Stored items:
..........

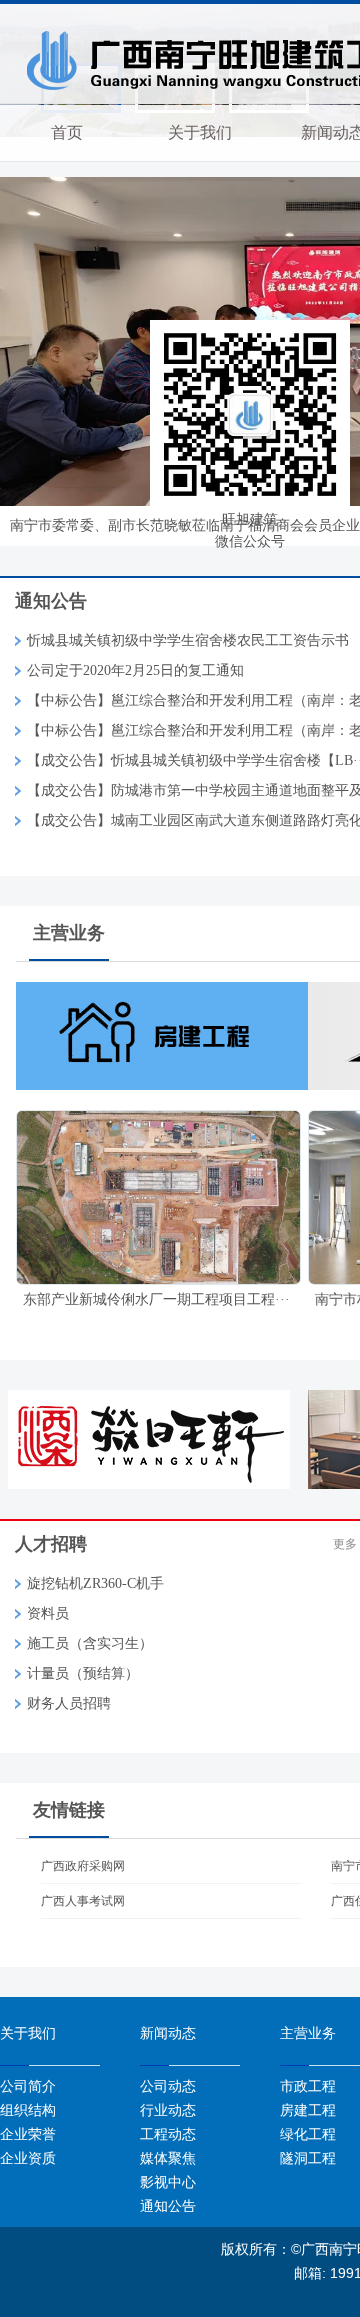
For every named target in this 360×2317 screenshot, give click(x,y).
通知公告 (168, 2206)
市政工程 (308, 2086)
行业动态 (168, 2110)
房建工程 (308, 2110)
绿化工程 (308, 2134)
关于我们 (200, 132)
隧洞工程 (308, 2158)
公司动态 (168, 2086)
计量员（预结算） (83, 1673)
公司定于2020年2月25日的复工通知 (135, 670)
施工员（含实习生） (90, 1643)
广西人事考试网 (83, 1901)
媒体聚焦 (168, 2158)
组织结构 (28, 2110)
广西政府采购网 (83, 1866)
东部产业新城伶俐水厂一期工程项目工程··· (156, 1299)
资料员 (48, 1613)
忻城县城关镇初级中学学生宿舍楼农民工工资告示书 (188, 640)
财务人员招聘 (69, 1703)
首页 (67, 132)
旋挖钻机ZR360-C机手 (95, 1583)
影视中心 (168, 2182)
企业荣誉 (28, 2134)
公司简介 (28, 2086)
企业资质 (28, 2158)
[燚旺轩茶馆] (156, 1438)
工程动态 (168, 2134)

..........

■ Problem requirements:
Please output exactly the lines of the data above, from its first line through the line with "财务人员招聘 (69, 1703)", and nothing else; drop the pictures.

■ Answer to the problem:
For every named target in this 360×2317 screenshot, give click(x,y).
通知公告 (168, 2206)
市政工程 (308, 2086)
行业动态 (168, 2110)
房建工程 (308, 2110)
绿化工程 (308, 2134)
关于我们 (200, 132)
隧洞工程 (308, 2158)
公司动态 (168, 2086)
计量员（预结算） (83, 1673)
公司定于2020年2月25日的复工通知 (135, 670)
施工员（含实习生） (90, 1643)
广西人事考试网 (83, 1901)
媒体聚焦 (168, 2158)
组织结构 (28, 2110)
广西政府采购网 (83, 1866)
东部产业新城伶俐水厂一期工程项目工程··· (156, 1299)
资料员 (48, 1613)
忻城县城关镇初级中学学生宿舍楼农民工工资告示书 (188, 640)
财务人员招聘 (69, 1703)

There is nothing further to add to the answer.